** Opening INFORMATION block **
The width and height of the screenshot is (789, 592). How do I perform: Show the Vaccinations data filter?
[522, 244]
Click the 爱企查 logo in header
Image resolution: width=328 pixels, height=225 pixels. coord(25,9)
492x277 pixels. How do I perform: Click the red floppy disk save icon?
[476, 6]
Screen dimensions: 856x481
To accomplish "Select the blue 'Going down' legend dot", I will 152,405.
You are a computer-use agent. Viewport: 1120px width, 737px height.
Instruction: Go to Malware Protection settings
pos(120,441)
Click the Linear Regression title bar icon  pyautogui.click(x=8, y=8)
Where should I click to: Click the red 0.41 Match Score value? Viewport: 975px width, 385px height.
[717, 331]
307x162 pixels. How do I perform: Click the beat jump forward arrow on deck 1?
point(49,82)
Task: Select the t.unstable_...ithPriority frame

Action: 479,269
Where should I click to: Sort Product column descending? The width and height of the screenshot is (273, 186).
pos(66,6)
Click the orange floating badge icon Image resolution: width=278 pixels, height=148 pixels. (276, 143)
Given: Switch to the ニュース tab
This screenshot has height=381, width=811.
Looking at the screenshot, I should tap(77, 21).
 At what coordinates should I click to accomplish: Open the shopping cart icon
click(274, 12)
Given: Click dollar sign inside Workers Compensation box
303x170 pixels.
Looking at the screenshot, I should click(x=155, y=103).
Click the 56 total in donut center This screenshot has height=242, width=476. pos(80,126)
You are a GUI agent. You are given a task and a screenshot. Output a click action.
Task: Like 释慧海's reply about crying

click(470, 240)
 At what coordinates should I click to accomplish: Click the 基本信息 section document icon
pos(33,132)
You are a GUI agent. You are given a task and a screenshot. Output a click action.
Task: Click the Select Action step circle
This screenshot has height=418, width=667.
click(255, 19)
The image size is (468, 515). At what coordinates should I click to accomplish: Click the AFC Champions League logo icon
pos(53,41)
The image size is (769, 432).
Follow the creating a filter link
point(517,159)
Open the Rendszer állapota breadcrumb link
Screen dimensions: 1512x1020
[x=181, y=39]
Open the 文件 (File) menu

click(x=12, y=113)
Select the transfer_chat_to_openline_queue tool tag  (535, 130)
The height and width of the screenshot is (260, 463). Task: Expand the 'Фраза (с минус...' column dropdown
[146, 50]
** Closing INFORMATION block **
(DIRECTIONS FOR THIS TASK)
When you answer, return the records above exactly as they stand.

(WRITTEN SOLUTION)
The width and height of the screenshot is (789, 592). How do I perform: Show the Vaccinations data filter?
[522, 244]
Click the 爱企查 logo in header
Image resolution: width=328 pixels, height=225 pixels. coord(25,9)
492x277 pixels. How do I perform: Click the red floppy disk save icon?
[476, 6]
Screen dimensions: 856x481
To accomplish "Select the blue 'Going down' legend dot", I will 152,405.
You are a computer-use agent. Viewport: 1120px width, 737px height.
Instruction: Go to Malware Protection settings
pos(120,441)
Click the Linear Regression title bar icon  pyautogui.click(x=8, y=8)
Where should I click to: Click the red 0.41 Match Score value? Viewport: 975px width, 385px height.
[717, 331]
307x162 pixels. How do I perform: Click the beat jump forward arrow on deck 1?
point(49,82)
Task: Select the t.unstable_...ithPriority frame

Action: 479,269
Where should I click to: Sort Product column descending? The width and height of the screenshot is (273, 186).
pos(66,6)
Click the orange floating badge icon Image resolution: width=278 pixels, height=148 pixels. (276, 143)
Given: Switch to the ニュース tab
This screenshot has height=381, width=811.
Looking at the screenshot, I should tap(77, 21).
 At what coordinates should I click to accomplish: Open the shopping cart icon
click(274, 12)
Given: Click dollar sign inside Workers Compensation box
303x170 pixels.
Looking at the screenshot, I should click(x=155, y=103).
Click the 56 total in donut center This screenshot has height=242, width=476. pos(80,126)
You are a GUI agent. You are given a task and a screenshot. Output a click action.
Task: Like 释慧海's reply about crying

click(470, 240)
 At what coordinates should I click to accomplish: Click the 基本信息 section document icon
pos(33,132)
You are a GUI agent. You are given a task and a screenshot. Output a click action.
Task: Click the Select Action step circle
This screenshot has height=418, width=667.
click(255, 19)
The image size is (468, 515). At what coordinates should I click to accomplish: Click the AFC Champions League logo icon
pos(53,41)
The image size is (769, 432).
Follow the creating a filter link
point(517,159)
Open the Rendszer állapota breadcrumb link
Screen dimensions: 1512x1020
[x=181, y=39]
Open the 文件 (File) menu

click(x=12, y=113)
Select the transfer_chat_to_openline_queue tool tag  (535, 130)
The height and width of the screenshot is (260, 463). Task: Expand the 'Фраза (с минус...' column dropdown
[146, 50]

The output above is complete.